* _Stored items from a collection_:
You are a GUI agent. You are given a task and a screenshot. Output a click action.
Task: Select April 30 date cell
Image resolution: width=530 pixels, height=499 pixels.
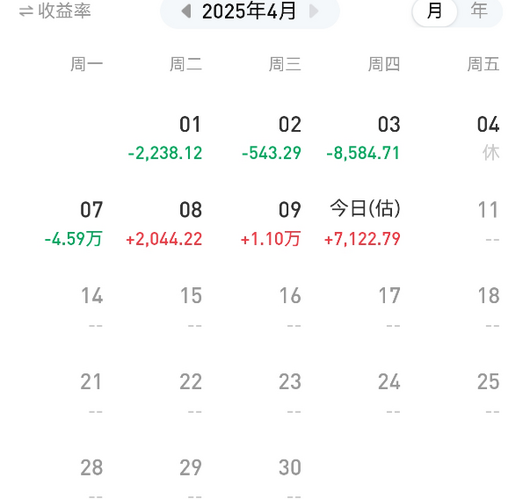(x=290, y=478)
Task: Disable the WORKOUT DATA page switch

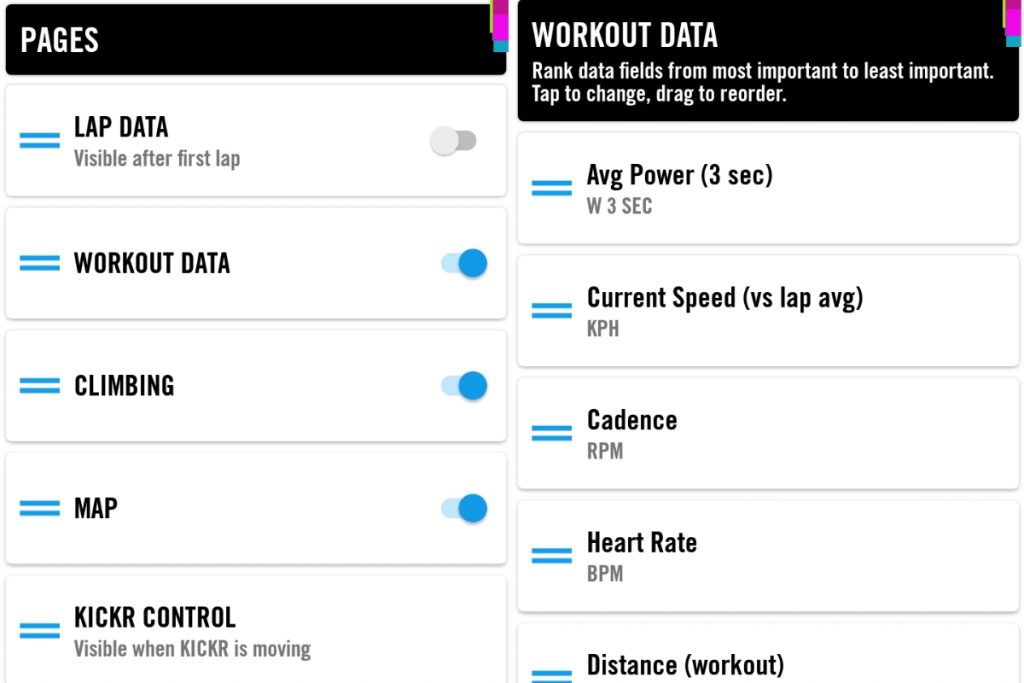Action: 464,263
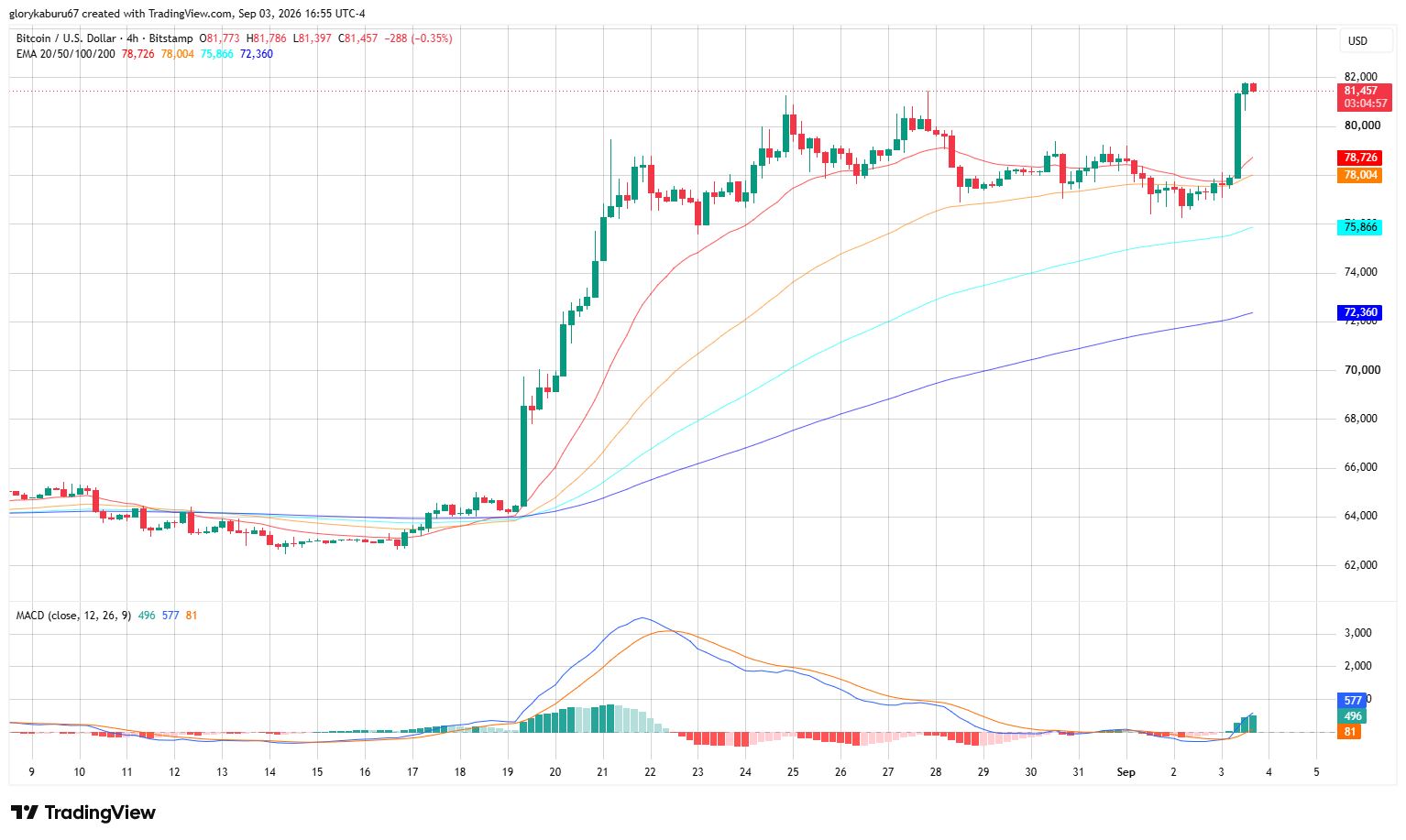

* _Exercise aim_: Write out each line again, exactly as it appears above, except for any picture.

* _Exercise answer_:
You are a GUI agent. You are given a task and a screenshot. Output a click action.
Task: Select April 30 date cell
Image resolution: width=530 pixels, height=499 pixels.
(x=290, y=478)
Task: Disable the WORKOUT DATA page switch

Action: 464,263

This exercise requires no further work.